Like those acts, Tanya Tucker sees no-nonsense characters as a major part of western standards. Revealed April 3 as a 2023 Hall of Fame inductee, Tucker counts the cowboy-themed “Texas (When I Die)” and “It’s a Cowboy Lovin’ Night” among her hits, and her next album, Sweet Western Sound, is due June 2.
“I’m into real shit,” she says. “The difference between a cowboy story and a fairy tale is a fairy tale starts out with ‘Once upon a time,’ and to me, a cowboy story starts out with ‘This ain’t no [phony] shit.’”
Unreality is a major function of modern life. The rise of artificial intelligence is just the latest entrant alongside deep fakes, programmed sound and video games — all of which represent some level of virtual mimicry. As a tonic, the physical work and outdoor lifestyle associated with the cowboy are likely a major attraction behind the resurgence of the West.
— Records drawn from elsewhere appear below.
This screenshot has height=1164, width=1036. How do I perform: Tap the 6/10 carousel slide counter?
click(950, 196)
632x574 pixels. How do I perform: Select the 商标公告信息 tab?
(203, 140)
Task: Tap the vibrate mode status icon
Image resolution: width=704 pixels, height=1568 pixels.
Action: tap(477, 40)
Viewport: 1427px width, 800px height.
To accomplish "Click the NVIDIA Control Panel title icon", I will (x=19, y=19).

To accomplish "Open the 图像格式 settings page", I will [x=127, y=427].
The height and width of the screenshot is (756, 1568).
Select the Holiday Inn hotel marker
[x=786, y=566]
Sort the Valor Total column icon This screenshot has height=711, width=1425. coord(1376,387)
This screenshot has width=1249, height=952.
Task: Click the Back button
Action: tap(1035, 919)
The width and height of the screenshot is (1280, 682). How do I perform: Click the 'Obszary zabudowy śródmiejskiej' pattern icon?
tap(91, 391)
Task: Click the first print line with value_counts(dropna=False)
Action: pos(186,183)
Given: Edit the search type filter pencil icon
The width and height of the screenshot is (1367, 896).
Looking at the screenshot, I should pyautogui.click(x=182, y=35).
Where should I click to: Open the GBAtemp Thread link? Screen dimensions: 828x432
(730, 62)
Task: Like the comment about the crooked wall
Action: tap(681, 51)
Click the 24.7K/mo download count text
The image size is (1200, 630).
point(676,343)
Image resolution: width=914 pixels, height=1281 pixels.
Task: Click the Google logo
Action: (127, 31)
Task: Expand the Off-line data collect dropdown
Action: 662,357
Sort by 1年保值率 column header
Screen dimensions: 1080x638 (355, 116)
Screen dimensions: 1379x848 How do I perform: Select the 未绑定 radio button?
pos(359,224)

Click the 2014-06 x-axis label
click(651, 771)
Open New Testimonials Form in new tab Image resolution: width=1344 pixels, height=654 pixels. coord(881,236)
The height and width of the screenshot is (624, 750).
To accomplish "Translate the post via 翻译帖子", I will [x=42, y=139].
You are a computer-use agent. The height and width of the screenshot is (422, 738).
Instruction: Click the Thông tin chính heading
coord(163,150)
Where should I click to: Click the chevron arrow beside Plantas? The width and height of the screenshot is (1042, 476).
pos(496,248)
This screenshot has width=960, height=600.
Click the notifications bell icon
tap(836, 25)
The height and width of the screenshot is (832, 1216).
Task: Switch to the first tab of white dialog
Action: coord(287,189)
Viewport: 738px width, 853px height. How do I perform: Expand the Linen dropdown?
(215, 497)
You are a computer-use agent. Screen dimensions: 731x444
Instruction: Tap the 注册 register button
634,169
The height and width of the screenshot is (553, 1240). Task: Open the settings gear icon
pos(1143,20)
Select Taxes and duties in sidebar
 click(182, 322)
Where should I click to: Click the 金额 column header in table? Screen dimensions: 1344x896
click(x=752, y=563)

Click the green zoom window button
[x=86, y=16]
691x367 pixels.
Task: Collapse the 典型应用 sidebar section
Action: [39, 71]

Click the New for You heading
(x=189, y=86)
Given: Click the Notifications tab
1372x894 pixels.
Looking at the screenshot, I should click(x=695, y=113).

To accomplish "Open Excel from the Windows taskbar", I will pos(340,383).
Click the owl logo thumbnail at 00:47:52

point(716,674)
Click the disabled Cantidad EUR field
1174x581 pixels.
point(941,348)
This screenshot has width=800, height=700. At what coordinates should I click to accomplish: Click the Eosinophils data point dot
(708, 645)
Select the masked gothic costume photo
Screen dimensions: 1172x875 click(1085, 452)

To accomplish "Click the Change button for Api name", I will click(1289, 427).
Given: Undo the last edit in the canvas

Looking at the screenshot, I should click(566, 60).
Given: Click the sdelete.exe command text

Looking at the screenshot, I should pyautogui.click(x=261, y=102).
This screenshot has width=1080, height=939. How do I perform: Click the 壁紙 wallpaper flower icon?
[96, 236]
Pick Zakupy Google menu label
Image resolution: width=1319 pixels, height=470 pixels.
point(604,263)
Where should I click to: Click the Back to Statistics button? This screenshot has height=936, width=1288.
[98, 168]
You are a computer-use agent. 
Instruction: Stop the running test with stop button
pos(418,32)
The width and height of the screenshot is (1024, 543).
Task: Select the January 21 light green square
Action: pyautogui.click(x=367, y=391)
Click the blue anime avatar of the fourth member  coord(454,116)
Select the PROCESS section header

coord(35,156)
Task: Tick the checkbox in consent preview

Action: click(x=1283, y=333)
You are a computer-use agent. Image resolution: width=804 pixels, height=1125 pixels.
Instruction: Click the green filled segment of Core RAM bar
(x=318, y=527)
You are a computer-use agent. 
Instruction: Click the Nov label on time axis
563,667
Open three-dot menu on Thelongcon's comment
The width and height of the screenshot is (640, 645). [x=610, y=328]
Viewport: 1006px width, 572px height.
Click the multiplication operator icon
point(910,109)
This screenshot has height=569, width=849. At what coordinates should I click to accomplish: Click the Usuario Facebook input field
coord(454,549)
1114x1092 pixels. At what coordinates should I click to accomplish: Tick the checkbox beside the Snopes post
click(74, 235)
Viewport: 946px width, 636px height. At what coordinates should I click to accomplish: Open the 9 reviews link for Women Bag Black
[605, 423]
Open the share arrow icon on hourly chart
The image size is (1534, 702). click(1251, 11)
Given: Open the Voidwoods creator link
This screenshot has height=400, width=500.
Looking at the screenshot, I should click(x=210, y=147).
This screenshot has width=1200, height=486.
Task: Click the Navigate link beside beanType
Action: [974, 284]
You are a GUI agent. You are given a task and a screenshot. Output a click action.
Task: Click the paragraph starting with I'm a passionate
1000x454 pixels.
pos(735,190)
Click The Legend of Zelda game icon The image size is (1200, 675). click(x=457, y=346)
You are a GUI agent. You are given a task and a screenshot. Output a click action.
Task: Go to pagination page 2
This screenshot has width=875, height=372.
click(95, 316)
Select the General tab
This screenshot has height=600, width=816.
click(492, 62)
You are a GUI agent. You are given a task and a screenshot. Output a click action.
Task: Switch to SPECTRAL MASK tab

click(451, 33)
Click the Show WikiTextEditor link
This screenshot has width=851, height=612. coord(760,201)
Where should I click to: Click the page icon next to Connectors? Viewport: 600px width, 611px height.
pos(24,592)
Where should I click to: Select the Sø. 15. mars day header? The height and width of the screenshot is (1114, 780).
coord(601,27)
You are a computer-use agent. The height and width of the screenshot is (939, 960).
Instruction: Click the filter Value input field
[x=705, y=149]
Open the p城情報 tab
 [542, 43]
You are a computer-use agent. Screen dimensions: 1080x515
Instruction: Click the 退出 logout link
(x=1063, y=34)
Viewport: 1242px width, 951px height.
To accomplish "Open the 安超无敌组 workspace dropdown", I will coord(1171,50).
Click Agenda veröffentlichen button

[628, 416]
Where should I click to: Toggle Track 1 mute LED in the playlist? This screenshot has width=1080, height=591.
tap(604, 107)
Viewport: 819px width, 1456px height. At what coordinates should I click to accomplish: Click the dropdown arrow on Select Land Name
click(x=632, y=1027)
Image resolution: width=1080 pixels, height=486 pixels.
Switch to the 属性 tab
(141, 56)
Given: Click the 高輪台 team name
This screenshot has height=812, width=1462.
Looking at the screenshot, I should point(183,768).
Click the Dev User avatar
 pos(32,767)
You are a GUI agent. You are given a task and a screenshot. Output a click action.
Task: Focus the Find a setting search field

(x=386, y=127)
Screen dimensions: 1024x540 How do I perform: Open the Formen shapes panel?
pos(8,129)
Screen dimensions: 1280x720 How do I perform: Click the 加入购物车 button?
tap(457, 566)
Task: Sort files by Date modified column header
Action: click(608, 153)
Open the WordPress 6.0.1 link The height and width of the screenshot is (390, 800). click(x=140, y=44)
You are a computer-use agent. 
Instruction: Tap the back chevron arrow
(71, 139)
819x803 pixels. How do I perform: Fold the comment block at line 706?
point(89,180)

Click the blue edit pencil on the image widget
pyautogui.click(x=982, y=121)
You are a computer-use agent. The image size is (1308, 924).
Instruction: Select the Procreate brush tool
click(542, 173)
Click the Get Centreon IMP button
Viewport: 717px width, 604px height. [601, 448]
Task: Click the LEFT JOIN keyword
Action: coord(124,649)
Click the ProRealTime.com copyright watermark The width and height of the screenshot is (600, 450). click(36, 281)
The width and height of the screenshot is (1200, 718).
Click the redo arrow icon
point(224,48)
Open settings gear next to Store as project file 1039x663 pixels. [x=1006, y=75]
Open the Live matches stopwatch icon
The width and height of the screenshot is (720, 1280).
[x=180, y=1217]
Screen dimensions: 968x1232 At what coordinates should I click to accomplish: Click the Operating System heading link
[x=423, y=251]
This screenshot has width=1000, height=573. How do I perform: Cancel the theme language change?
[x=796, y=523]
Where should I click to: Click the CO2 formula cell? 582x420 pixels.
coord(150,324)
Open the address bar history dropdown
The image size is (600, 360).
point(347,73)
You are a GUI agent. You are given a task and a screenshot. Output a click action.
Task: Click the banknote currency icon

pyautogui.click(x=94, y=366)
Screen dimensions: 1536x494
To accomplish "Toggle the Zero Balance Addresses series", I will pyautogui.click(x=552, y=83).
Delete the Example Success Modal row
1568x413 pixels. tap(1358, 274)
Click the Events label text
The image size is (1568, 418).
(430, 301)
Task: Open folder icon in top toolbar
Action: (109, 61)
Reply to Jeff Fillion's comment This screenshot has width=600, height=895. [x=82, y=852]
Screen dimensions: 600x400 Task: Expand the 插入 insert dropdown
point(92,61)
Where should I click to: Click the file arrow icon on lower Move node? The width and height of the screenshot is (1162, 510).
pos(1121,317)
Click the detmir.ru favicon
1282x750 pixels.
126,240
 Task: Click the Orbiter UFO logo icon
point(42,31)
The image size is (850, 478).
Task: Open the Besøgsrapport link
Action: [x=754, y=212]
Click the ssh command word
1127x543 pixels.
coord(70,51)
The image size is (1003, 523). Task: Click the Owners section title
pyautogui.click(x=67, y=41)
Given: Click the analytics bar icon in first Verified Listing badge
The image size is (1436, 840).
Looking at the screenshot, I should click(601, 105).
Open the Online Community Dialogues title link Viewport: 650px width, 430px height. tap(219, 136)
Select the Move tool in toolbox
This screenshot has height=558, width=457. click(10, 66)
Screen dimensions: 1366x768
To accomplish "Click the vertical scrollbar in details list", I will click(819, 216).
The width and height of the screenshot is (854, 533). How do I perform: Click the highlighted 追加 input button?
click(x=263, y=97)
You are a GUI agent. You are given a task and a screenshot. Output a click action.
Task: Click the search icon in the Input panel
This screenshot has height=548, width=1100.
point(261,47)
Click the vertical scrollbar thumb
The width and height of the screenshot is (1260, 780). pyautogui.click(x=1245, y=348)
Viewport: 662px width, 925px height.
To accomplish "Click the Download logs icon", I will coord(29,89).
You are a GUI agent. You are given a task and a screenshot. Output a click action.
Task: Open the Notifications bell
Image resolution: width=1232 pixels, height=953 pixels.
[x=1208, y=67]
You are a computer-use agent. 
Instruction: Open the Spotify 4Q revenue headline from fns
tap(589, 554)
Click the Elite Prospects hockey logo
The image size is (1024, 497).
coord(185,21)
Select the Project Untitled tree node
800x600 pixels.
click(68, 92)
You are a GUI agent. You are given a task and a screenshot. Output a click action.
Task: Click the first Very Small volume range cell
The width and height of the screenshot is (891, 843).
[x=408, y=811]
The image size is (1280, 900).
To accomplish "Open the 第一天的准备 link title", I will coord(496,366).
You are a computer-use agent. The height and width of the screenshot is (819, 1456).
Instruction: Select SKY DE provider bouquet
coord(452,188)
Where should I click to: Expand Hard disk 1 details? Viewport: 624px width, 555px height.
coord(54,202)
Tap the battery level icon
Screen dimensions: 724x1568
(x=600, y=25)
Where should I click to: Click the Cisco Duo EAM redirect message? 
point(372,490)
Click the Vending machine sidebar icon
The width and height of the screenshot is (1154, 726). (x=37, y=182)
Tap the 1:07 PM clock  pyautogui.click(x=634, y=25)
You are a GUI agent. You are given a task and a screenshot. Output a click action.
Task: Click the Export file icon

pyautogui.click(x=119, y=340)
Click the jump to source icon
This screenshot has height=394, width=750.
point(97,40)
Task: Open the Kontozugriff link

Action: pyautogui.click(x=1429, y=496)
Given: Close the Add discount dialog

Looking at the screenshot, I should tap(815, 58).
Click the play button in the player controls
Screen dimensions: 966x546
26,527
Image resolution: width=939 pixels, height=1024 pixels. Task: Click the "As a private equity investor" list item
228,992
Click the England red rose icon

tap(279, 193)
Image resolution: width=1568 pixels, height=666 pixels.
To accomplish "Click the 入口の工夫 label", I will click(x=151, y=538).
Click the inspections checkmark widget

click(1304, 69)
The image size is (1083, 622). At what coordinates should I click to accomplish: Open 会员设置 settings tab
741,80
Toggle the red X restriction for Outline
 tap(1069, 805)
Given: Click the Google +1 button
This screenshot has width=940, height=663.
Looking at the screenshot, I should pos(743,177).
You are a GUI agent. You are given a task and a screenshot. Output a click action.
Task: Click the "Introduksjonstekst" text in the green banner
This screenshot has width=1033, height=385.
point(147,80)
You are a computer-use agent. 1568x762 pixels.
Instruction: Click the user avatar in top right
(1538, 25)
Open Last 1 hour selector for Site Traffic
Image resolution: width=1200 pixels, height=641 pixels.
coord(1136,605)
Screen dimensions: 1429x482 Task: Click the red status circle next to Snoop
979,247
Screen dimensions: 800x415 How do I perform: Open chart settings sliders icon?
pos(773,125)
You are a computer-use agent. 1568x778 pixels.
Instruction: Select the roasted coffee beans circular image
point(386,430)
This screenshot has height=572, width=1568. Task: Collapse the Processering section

“I think the further we get into the future, and our society is so reliant on screens and technology, that we really want to go back to the old ways of life,” suggests Munsick. “That’s living under the stars and having free range to roam around in. That’s what the West offers.”
That creates a certain dichotomy in the current trend. Kassi Ashton, who inserted what she calls a “spaghetti western” steel guitar into her single “Drive You Out of My Mind,” sees the cowboy ideal being applied to small-screen social media.
“The trending aesthetic for this summer is coastal cowgirl,” she notes. “That’s all over TikTok, and it’s crazy how trends happen. You get into a whole discussion why. I think that inflation-wise and everyone being broke right now being tied to a Western, simple, coastal, rustic thing is not a coincidence.”
This wave is not likely to inspire country music to reestablish the dated country & western brand. Back in 1980, the genre rode the Urban Cowboy movement for a year or two before it petered out. But it does hint at a reexamination of ideals, both in the arts and in humanity.
In the end, the West is less about the lasso, the six-shooter or the Stetson than it is about integrity and trustworthiness, Wilson maintains. As well as dogged individualism.
“My daddy is a real-life cowboy,” she says. “He stands up for what he believes in. Don’t take no shit.”